Dataset items
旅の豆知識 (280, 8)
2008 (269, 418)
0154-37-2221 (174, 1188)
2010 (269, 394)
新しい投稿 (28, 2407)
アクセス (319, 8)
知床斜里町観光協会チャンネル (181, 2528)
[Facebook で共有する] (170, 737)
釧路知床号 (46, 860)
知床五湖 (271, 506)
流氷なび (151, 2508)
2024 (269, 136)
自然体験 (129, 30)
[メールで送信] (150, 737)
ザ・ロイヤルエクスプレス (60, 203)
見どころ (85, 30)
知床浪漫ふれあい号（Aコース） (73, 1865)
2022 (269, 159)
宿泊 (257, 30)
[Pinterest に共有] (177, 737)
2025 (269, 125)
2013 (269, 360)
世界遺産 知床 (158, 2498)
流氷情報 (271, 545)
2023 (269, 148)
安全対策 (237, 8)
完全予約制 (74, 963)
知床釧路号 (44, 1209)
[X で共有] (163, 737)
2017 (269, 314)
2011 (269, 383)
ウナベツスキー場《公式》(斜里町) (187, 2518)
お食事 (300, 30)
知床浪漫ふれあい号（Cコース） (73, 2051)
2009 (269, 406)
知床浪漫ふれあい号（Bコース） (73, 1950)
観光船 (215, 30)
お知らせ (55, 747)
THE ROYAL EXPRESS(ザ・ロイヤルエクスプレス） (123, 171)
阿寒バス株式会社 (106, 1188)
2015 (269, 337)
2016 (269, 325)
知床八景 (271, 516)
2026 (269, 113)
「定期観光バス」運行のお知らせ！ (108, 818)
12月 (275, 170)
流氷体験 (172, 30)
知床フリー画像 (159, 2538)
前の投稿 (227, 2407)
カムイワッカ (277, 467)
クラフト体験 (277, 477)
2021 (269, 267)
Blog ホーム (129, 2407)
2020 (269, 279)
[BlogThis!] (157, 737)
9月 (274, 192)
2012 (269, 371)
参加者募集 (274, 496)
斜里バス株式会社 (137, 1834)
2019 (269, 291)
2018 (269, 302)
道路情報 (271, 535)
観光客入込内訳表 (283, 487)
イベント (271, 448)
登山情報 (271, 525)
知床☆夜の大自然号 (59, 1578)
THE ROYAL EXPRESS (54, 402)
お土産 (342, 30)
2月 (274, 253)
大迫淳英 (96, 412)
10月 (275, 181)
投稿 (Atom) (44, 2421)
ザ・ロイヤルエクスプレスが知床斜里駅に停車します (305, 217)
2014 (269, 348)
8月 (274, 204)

* _Task to carry out_: The answer is each line from the entries above in which the word "ROYAL" occurs.

* _Problem solution_:
THE ROYAL EXPRESS(ザ・ロイヤルエクスプレス） (123, 171)
THE ROYAL EXPRESS (54, 402)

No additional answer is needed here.